Question

O{bTyp | S{WCS-STD}bUsr | S{Paul R Dunaway}bUid | S{1350}sCmd | S{}sId | A{}sNme | S{}sUrl     | S{}sLbl | S{}sCok | S{}mMsg | S{All Other Software}fAct | S{}fTyp | S{}fKey | S{}fVal | S{}bUserType | S{CUST}transType | S{}mTsp | S{2012-01-26 15:03:04}}|O{bTyp | S{WCS-STD}bUsr | S{system}bUid | I{-1}sCmd | S{}sId | A{}sNme | S{}sUrl | S{}sLbl | S{}sCok | S{}mMsg | S{[An agent will be with you shortly.]}fAct | S{}fTyp | S{}fKey | S{}fVal | S{}bUserType | S{SYSTEM}transType | S{}mTsp | S{2012-01-26 15:03:04}}

This is used by our webchat system(Cisco UCCE/eGain) to store transcripts. I am looking to access them via C#/SQL but I am finding this encoding to be a bit weird. the above is after I cleaned out all the URL encoding bits example below

O%7BbTyp%20%7C%20S%7BWCS-STD%7DbUsr%20%7C%20S%7BPaul%20R%20Dunaway%7DbUid%20%7C%20S%7B1350%7DsCmd%20%7C%20S%7B%7DsId%20%7C%20A%7B%7DsNme%20%7C%20S%7B%7DsUrl%20%7C%20S%7B%7DsL
Was it helpful?

Solution

It seems to make a little more sense reindented:

O{
    bTyp | S{WCS-STD}
    bUsr | S{Paul R Dunaway}
    bUid | S{1350}
    sCmd | S{}
    sId | A{}
    sNme | S{}
    sUrl     | S{}
    sLbl | S{}
    sCok | S{}
    mMsg | S{All Other Software}
    fAct | S{}
    fTyp | S{}
    fKey | S{}
    fVal | S{}
    bUserType | S{CUST}
    transType | S{}
    mTsp | S{2012-01-26 15:03:04}
}
|
O{
    bTyp | S{WCS-STD}
    bUsr | S{system}
    bUid | I{-1}
    sCmd | S{}
    sId | A{}
    sNme | S{}
    sUrl | S{}
    sLbl | S{}
    sCok | S{}
    mMsg | S{[An agent will be with you shortly.]}
    fAct | S{}
    fTyp | S{}
    fKey | S{}
    fVal | S{}
    bUserType | S{SYSTEM}
    transType | S{}
    mTsp | S{2012-01-26 15:03:04}
}

(Please excuse me if I'm just restating the obvious.) This doesn't look like any form of serialization I've seen before; I don't think it's outside the realm of possibility to think it's proprietary. Values, contained within braces, can be of one of four data types, indicated by the character immediately preceding the opening brace: S for string, I for integer, O for object (a collection of values as named properties), or A, presumably for array. Object properties are named based on the string preceding the value and separated from it with a pipe character.

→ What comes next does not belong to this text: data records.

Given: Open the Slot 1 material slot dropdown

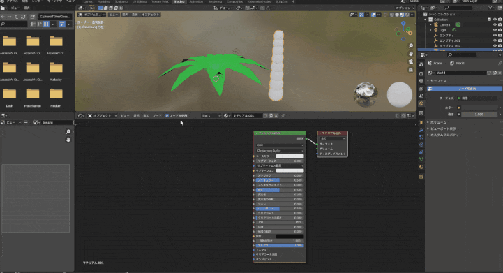Looking at the screenshot, I should [211, 116].
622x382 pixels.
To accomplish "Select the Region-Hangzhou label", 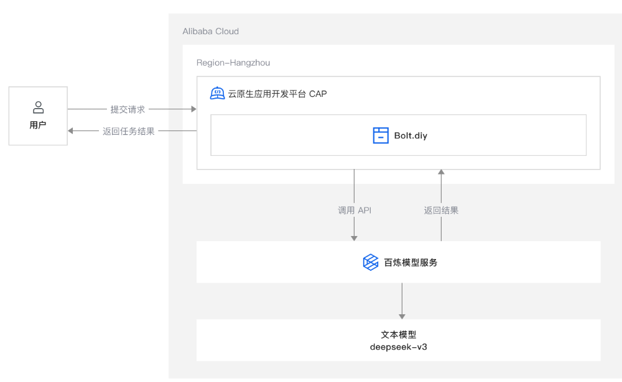I will (233, 63).
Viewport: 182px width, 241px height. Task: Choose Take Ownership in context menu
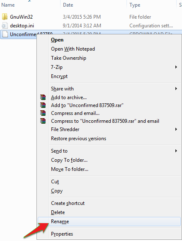68,58
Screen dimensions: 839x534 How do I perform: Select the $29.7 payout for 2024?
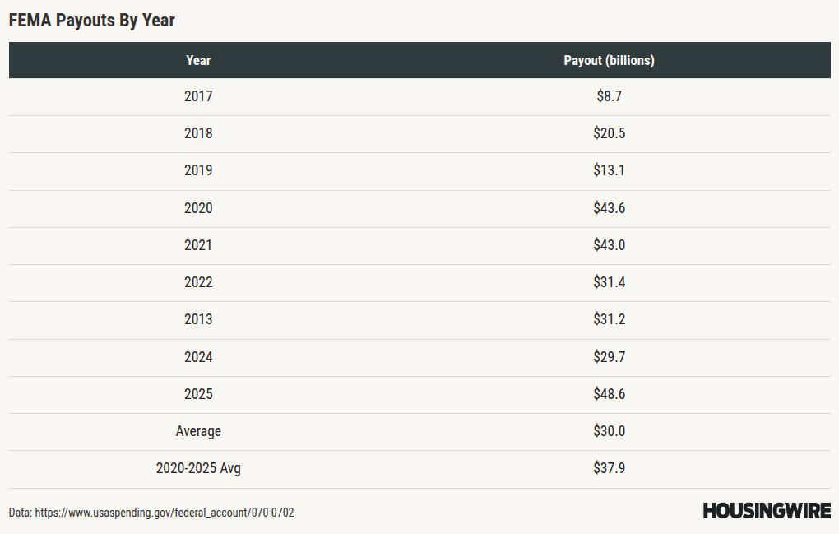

Some questions still remain:

  • What does an array value look like?
  • Why does the data type for bUid change from one object to the next?
  • Why is the whitespace so inconsistent? (I would assume whitespace is ignored when not part of the value.)
  • Why is a pipe character used to separate the two top-level objects? Is this how the array notation works?